Tuesday, July 16, 2013

A Dry Bee Hive

For bees living near the equator, dry and rainy seasons shape the bees’ year. The month of June sees the beginning of a four month rainy season in Ethiopia’s Amhara Region. A bee hive must be able to protect the bees from the elements. The hive must be designed and mounted so that it is protected from rain. We examine each of the three Ethiopian bee hives to see if they are suitable in the rainy season. Traditional hives, though often covered with mud and dung, are usually wrapped with banana leaves, effectively shedding rain. Modern bee hives have a solid cover, making them quite rain proof. Only transitional hives, also known as top bar hives are vulnerable to rainy season problems. Traditional hives are mounted in trees, where they serve as effective swarm catchers. Some traditional hives are mounted on the walls of farmers’ houses, protected from rain by the overhanging thatch or metal roof.

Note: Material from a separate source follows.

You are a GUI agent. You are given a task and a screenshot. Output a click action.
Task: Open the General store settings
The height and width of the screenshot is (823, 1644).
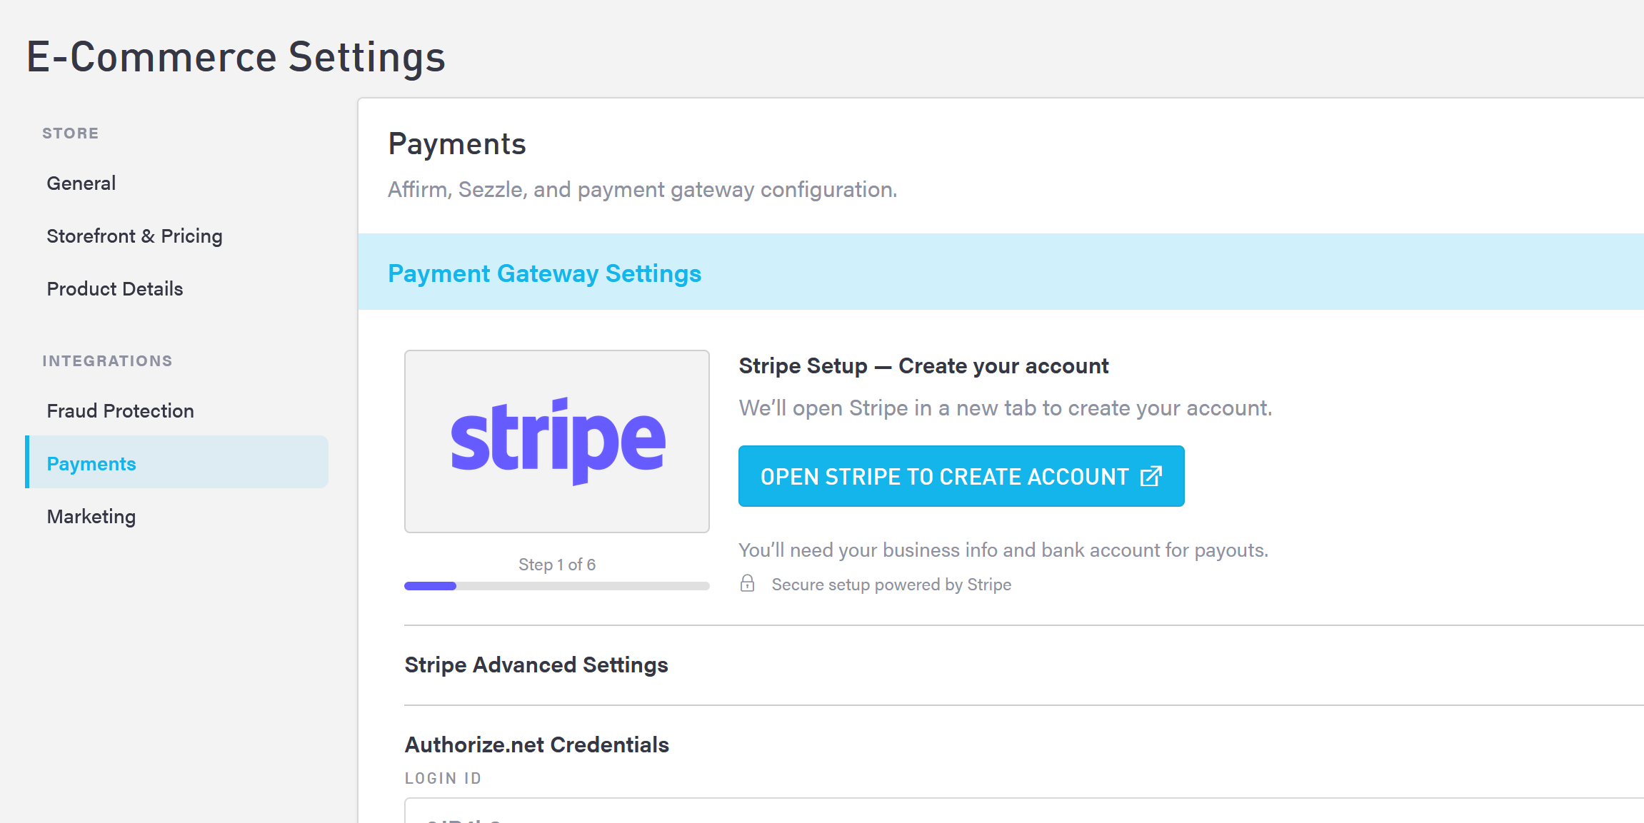coord(81,183)
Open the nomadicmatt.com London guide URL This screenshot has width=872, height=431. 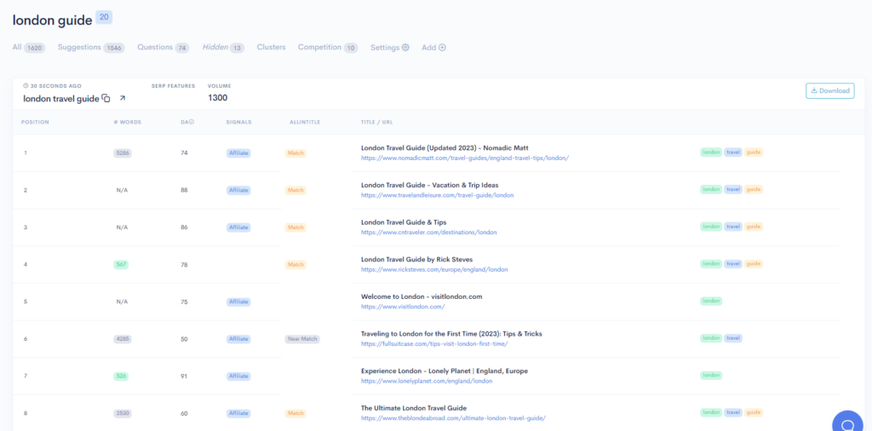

Modern and transitional bee hives are mounted on stands in the open. All three types of bee hives are at times mounted on stands with a covered roof as in today’s photo, which shows from left to right a traditional hive, transitional hive, and modern Zander bee hive. The roof above the hives provides for good rain protection as well as shade from Africa’s tropical sun. The space above the hives allows for good air circulation.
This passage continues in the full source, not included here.